(Materials provided):

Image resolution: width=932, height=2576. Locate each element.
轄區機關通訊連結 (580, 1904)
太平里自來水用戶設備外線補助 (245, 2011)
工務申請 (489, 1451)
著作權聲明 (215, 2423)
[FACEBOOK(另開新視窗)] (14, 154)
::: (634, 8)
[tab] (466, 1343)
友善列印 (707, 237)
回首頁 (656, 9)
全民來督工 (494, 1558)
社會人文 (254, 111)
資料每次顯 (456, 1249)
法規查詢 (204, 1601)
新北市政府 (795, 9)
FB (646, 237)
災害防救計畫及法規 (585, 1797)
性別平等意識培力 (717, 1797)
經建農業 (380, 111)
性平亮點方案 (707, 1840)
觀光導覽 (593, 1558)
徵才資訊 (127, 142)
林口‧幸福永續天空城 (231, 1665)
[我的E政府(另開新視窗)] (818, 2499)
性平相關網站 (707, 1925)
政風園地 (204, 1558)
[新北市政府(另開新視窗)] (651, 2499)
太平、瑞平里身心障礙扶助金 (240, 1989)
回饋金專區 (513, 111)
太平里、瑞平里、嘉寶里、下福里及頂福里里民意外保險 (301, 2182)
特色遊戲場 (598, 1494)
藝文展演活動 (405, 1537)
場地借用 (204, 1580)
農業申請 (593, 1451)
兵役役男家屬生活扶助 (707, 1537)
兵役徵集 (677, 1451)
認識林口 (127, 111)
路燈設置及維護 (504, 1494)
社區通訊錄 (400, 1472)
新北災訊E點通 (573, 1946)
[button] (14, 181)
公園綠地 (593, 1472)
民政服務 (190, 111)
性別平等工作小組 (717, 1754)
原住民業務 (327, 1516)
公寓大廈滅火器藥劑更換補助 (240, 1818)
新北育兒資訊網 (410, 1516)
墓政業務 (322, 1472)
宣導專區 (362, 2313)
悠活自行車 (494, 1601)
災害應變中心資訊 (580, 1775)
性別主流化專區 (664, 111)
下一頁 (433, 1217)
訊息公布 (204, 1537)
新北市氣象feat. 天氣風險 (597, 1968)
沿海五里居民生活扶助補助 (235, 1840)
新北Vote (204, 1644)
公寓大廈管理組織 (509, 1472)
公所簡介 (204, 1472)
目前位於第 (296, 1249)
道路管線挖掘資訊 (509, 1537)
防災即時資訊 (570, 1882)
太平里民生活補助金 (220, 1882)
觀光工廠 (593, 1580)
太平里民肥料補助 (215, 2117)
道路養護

(Description of the task):
Everything from the line containing "宣導專區 (362, 2313)" through the final line of the records is what you should print, exactly and with nothing added.

(Completed task):
宣導專區 (362, 2313)
悠活自行車 (494, 1601)
災害應變中心資訊 (580, 1775)
性別主流化專區 (664, 111)
下一頁 (433, 1217)
訊息公布 (204, 1537)
新北市氣象feat. 天氣風險 (597, 1968)
沿海五里居民生活扶助補助 (235, 1840)
新北Vote (204, 1644)
公寓大廈管理組織 (509, 1472)
公所簡介 (204, 1472)
目前位於第 (296, 1249)
道路管線挖掘資訊 (509, 1537)
防災即時資訊 (570, 1882)
太平里民生活補助金 (220, 1882)
觀光工廠 (593, 1580)
太平里民肥料補助 (215, 2117)
道路養護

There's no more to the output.